** START OF THE DATA **
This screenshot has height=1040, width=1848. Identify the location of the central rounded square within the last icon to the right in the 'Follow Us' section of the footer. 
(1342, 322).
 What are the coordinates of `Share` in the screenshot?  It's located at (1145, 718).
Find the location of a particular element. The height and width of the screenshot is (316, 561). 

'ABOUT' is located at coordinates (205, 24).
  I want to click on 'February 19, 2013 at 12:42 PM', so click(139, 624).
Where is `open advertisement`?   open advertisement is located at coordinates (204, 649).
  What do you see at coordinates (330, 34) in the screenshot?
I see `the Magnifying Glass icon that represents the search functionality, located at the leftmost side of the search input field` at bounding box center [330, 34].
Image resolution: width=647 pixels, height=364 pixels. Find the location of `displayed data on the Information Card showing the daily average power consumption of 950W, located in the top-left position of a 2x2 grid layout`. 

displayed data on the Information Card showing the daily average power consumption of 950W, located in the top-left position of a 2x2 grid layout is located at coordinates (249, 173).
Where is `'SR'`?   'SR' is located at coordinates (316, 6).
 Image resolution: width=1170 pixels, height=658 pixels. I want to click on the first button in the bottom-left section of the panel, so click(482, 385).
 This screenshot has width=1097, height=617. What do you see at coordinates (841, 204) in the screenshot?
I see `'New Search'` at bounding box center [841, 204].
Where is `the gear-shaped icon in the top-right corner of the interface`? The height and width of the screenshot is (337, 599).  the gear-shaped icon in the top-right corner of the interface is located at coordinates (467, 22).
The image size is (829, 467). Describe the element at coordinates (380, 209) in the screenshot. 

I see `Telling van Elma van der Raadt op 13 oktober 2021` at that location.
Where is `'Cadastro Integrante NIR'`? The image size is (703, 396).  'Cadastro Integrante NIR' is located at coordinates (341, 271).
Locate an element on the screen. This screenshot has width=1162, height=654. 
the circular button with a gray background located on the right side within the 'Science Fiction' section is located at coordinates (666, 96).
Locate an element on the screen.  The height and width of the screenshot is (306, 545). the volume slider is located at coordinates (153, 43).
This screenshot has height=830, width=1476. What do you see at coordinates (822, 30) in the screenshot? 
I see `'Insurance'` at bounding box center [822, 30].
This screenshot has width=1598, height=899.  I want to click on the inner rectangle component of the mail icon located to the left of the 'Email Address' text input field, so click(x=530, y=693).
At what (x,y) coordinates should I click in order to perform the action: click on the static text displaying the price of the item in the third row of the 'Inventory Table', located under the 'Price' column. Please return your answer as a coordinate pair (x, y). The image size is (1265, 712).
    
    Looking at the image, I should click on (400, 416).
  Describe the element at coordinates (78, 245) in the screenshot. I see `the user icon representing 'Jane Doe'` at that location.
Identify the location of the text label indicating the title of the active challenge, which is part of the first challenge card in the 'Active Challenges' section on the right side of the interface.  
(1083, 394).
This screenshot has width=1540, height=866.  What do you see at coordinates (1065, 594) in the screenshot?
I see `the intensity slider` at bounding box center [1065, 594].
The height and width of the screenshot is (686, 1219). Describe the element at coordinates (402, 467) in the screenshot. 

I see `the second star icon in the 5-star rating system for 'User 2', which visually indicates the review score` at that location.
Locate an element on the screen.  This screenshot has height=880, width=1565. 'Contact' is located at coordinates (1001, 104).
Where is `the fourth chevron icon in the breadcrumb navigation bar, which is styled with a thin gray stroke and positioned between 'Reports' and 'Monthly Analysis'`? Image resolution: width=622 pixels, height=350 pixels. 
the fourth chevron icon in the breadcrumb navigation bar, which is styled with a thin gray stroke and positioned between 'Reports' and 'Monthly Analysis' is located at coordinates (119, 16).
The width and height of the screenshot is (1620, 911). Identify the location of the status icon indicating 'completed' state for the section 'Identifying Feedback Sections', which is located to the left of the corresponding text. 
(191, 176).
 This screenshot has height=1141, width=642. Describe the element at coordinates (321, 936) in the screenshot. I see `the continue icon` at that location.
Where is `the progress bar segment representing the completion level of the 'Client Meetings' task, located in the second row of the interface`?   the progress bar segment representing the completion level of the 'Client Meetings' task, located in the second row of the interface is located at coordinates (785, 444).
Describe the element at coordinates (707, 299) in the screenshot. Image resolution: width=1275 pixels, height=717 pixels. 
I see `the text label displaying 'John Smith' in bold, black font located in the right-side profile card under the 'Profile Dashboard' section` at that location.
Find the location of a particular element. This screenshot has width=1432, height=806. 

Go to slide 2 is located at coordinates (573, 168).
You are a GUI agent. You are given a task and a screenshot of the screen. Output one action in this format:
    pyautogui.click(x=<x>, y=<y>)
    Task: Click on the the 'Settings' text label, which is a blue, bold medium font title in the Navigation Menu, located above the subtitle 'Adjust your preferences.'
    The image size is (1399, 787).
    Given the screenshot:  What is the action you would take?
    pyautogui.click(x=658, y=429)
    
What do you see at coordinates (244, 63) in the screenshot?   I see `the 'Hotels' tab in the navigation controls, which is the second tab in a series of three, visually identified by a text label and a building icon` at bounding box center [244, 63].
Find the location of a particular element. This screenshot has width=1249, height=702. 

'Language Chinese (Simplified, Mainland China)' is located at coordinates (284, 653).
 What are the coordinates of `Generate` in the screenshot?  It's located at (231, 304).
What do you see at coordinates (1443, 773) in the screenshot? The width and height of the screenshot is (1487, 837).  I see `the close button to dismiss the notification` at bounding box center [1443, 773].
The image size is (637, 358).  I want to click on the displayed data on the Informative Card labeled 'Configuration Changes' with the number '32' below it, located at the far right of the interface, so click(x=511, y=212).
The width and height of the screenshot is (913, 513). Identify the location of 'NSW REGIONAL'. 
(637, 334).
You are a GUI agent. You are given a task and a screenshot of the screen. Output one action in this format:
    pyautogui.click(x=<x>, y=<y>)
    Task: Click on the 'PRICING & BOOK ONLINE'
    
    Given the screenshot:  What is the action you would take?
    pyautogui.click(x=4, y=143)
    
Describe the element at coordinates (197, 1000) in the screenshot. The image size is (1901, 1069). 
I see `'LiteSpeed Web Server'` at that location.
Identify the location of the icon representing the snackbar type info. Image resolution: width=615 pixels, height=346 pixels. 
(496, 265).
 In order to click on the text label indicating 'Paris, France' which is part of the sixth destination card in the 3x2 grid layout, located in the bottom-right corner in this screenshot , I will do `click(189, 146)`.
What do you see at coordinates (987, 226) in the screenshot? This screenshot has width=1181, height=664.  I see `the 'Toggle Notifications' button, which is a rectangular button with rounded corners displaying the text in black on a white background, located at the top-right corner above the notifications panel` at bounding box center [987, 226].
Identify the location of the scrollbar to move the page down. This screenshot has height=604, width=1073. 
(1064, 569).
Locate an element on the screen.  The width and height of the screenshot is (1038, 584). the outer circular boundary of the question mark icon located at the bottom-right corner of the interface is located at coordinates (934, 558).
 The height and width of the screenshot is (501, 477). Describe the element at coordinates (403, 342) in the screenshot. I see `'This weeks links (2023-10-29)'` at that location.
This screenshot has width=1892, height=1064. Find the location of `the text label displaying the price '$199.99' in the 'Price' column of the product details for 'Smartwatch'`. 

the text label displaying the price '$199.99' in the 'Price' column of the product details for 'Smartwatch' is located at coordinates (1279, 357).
** END OF THE DATA **
DIRECTION
How many lines in the entries above contain the word "chevron"? Case counts, and reply with the number only.

ANSWER FOR THIS EXERCISE
2